Take a closer look at those glimmering foothills flanking the main entrance of the Akron Art Museum this summer. That’s right. You’re looking at discarded lids from canned milk.
Up close, there’s nothing attractive about them. But stitched together in rows with copper wire, assembled in 1,000-lid sheets (each 5-by-8-1/2-feet), then carefully sculpted — one on top of the other to play with light and shadow — they become something altogether new and intriguing.
Still, they merely hint at the overwhelming spectacle of ‘Gravity and Grace: Monumental Works by El Anatsui,’ an exhibit so large it fills the 7,000 square feet of special exhibition galleries and spills over into the permanent collection space.
“We wanted to seduce people in the lobby,” says Interim Chief Curator Ellen Rudolph, explaining one reason why she and her preparators — Joe Walton and Chris Ross — chose to break tradition by giving passersby a hint of the current show before they ever enter the museum.
Holding on and letting go
Rudolph and her cohorts had a surprising amount of freedom and flexibility to manipulate the 12 monumental pieces (mostly created from aluminum liquor bottles and copper wire), wooden sculptures and drawings in the show. That’s because Anatsui deliberately avoids providing museums with detailed specifications about how his work should be displayed.
Many pieces have no designated top or bottom. They can be hung vertically or horizontally, stretched tight or dramatically draped, flung from the ceiling or cascaded onto the floor. These are choices left to each individual gallery and choices that dramatically change the size, shape and patterning revealed.
What starts out sounding like lunacy (why would an artist give up so much control?) quickly reveals itself as brilliant. The collaboration infuses new life into Anatsui’s work each time it’s displayed.
While the Akron Art Museum is the lead gallery and first stop for the national tour of ‘Gravity and Grace,’ the show will look different in each new city. To see it here is to see something truly original.

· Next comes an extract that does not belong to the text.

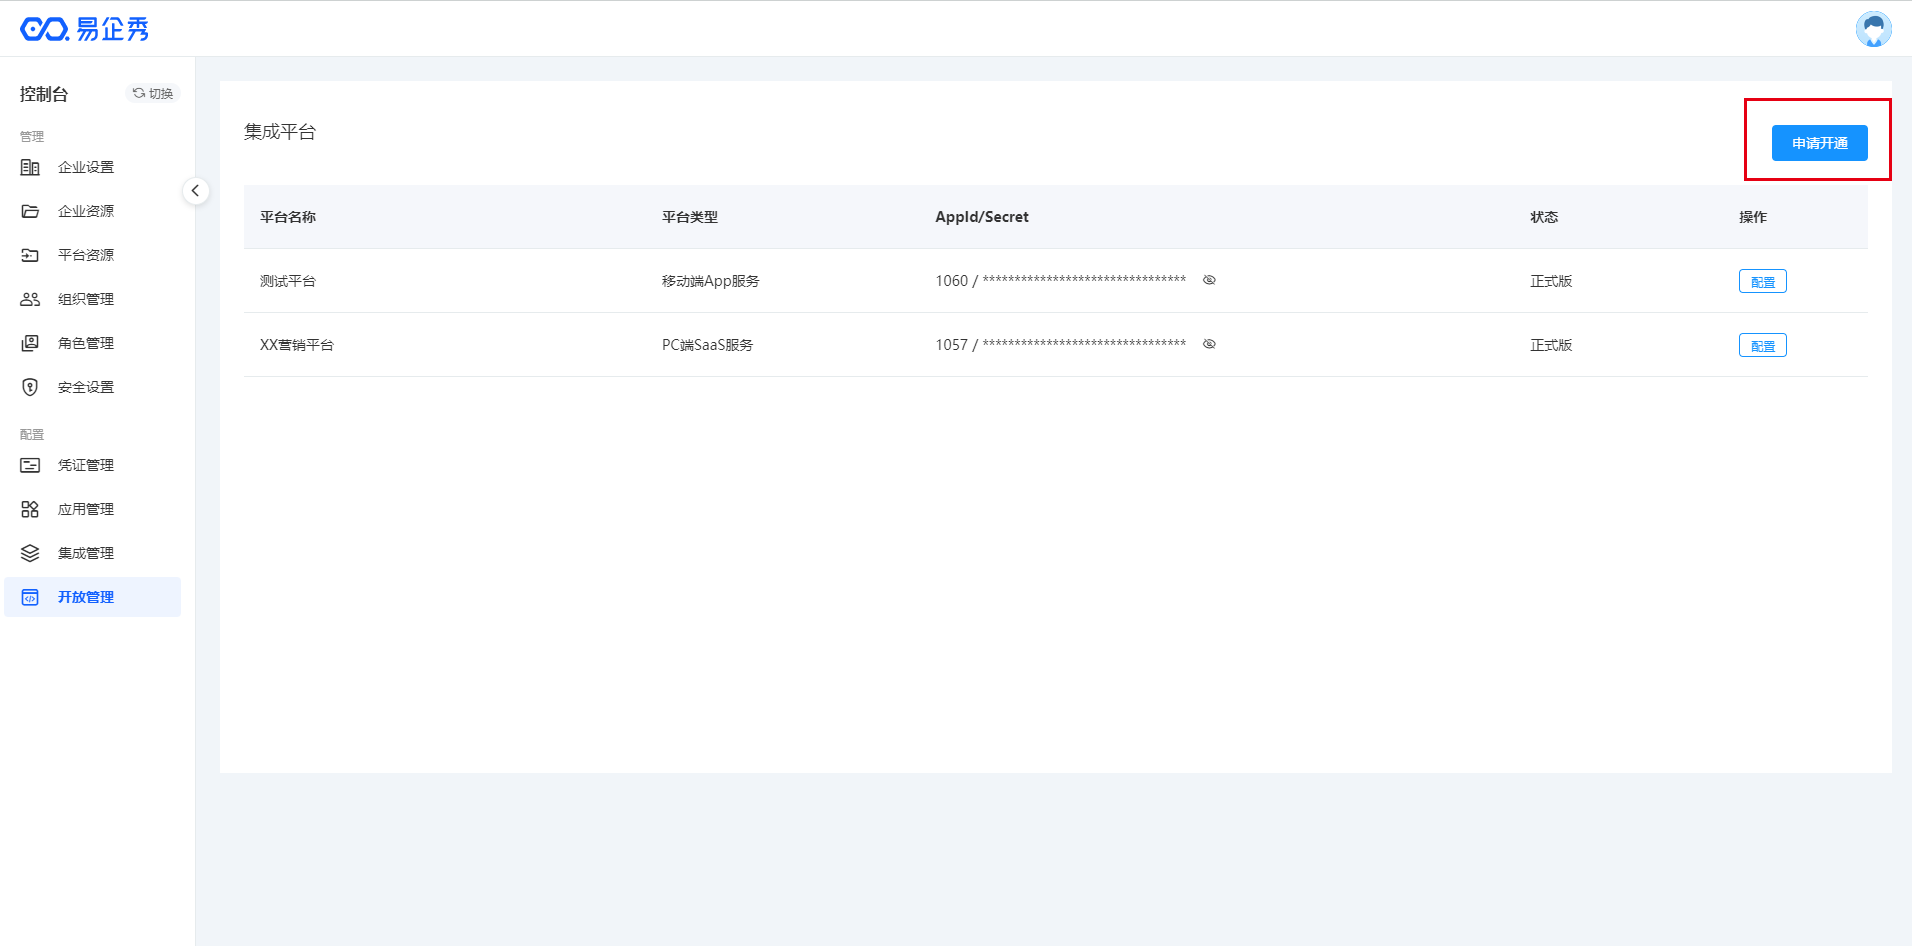Click the 平台资源 icon in sidebar
Image resolution: width=1912 pixels, height=946 pixels.
pos(30,255)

“His works reflect the fact that life is changing and dynamic,” Rudolph says of Anatsui. “He’s just supplying the data for other people to create in their space. He awakens the creativity in other people.”
The works in Akron’s lobby are component parts of a larger piece called ‘Peak 2010’ on display in the collection gallery. Inspired by Anatsui’s West African home, where much of the milk is imported in cans from Europe, the piece carries multiple meanings to its creator since the most common imported brand there is Peak Milk.
Groundedness and glory
If you’ve visited the museum’s permanent collection in the last few years, you’ve already seen one of Anatsui’s curtain-like bottle-cap tapestries, ‘Dzesi II,’ unveiled at the museum’s 2007 reopening.
Assembled in abstract patterns, the bold reds, blacks and yellows mirror the colors of Ghanaian kente cloth. Folded, crinkled and crushed during the installation process, the bottle-cap tapestries take on a sculptural quality as well.
Many of the pieces in this exhibit are larger than the 117-by-195-inch ‘Dzesi II.’ The signature piece is 32 feet wide — nearly twice the size of ‘Dzesi II.’
Anatsui doesn’t see his art as recycling. “Recycling has to do with an industrial process, and that’s not what I do,” he said, in an Art 21 documentary about his work. “Rather than turn old bottle caps into new ones, I give them new life — not as utilitarian objects but as objects of contemplation.”
Majestic in scale and arrestingly beautiful, the deeper power of ‘Gravity and Grace’ rests in its ability to engage viewers, encourage playful interaction and ignite a deeper understanding of the precarious coexistence of groundedness and glory. The show runs through October 7.